[Task to carry out] The answer must be every line below that holds the word "magnifier".

Saved data entries:
Segment Open

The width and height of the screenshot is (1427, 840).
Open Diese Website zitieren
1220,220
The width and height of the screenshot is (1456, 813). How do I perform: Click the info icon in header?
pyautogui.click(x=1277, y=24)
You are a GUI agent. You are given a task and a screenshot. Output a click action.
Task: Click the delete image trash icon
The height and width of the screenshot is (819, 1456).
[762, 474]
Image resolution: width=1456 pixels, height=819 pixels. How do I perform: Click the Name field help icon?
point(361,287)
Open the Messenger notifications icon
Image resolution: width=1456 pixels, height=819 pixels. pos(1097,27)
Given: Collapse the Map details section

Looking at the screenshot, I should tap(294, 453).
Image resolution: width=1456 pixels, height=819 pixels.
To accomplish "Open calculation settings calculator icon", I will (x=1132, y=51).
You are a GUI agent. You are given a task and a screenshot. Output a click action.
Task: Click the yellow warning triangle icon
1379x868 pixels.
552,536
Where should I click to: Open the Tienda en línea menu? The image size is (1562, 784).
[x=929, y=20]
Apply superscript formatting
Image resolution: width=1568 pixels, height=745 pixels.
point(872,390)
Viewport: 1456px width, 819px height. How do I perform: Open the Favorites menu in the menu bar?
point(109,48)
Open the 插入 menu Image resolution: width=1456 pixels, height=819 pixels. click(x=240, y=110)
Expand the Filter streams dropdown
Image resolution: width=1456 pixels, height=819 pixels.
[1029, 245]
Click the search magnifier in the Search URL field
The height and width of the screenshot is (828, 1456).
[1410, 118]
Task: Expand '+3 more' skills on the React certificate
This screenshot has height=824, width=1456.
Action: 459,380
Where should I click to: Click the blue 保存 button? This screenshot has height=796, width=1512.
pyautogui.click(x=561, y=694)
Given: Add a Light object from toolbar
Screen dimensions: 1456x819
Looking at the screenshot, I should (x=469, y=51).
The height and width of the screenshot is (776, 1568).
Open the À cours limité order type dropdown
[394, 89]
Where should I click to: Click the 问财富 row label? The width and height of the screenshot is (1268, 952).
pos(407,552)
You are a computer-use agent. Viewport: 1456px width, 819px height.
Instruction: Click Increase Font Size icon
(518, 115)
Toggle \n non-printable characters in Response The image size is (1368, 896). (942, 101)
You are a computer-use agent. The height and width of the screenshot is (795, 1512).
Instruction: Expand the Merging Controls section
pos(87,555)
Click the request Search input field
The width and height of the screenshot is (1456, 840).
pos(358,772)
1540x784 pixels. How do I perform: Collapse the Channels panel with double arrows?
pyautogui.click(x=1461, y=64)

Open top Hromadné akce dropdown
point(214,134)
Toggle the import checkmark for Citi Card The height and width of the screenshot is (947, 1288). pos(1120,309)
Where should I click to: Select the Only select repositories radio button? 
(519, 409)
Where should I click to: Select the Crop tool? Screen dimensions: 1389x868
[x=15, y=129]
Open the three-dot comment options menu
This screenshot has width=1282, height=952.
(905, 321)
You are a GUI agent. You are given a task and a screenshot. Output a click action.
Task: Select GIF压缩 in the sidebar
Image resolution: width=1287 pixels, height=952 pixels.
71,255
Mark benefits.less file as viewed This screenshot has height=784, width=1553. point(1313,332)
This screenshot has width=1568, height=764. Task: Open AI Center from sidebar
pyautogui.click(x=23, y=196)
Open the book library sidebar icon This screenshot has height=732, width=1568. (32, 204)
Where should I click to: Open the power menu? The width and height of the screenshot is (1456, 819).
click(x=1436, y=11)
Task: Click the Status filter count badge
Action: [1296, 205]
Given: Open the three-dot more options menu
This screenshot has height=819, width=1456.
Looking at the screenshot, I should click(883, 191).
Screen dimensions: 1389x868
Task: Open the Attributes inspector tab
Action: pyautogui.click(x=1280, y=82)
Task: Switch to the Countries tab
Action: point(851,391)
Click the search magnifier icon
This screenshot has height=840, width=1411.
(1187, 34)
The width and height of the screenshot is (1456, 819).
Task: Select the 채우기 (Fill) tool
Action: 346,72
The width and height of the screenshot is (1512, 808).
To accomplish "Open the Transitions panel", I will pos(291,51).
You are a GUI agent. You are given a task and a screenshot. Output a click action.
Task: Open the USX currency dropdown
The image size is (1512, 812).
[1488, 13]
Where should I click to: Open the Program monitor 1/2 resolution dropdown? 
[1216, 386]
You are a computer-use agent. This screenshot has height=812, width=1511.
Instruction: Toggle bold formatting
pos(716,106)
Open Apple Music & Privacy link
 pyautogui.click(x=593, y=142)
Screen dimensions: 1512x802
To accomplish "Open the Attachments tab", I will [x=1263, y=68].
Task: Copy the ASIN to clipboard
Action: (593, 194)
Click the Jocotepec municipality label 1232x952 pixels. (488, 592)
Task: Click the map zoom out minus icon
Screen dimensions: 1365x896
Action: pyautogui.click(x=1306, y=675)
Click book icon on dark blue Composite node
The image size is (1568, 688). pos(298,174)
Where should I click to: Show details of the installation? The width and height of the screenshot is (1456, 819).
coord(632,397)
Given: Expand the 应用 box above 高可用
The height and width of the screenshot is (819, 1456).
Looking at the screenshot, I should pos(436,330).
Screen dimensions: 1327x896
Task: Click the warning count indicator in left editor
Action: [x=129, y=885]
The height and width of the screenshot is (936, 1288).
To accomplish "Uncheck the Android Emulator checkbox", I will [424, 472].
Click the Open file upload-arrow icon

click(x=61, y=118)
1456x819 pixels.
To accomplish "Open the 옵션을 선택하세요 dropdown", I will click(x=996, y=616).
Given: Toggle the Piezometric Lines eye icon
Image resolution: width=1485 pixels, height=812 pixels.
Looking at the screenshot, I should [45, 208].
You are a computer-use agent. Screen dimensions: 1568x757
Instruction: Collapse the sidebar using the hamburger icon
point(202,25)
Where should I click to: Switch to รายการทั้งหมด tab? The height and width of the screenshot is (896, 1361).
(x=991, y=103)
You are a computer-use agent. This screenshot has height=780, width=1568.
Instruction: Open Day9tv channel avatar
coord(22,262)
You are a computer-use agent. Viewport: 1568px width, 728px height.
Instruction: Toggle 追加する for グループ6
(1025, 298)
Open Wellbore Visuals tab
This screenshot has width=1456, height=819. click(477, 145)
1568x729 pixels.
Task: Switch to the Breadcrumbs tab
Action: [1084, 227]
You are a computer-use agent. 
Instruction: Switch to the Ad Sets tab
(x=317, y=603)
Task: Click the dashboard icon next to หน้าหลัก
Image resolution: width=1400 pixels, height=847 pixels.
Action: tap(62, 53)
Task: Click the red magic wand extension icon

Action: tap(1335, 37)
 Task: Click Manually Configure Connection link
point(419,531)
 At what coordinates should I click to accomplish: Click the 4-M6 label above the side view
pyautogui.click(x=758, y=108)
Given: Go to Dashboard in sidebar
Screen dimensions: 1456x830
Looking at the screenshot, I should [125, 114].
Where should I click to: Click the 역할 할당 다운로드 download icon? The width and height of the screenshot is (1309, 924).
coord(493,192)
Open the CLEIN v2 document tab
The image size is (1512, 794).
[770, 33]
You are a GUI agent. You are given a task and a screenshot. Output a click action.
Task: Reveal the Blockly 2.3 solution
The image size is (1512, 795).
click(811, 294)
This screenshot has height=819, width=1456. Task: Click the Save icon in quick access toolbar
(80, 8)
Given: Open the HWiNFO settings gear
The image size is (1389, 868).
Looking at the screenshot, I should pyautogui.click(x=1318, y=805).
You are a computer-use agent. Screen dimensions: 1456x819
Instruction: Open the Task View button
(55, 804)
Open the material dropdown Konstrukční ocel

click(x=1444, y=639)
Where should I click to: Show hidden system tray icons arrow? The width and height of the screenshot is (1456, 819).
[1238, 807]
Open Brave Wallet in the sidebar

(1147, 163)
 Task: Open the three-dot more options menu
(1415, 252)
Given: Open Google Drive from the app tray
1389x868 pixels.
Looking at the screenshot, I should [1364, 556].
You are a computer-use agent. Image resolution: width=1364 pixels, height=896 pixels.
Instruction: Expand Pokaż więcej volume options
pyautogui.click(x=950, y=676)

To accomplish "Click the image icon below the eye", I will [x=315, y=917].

Segment Closed

[Written reply]
Click the search magnifier in the Search URL field
Click the search magnifier icon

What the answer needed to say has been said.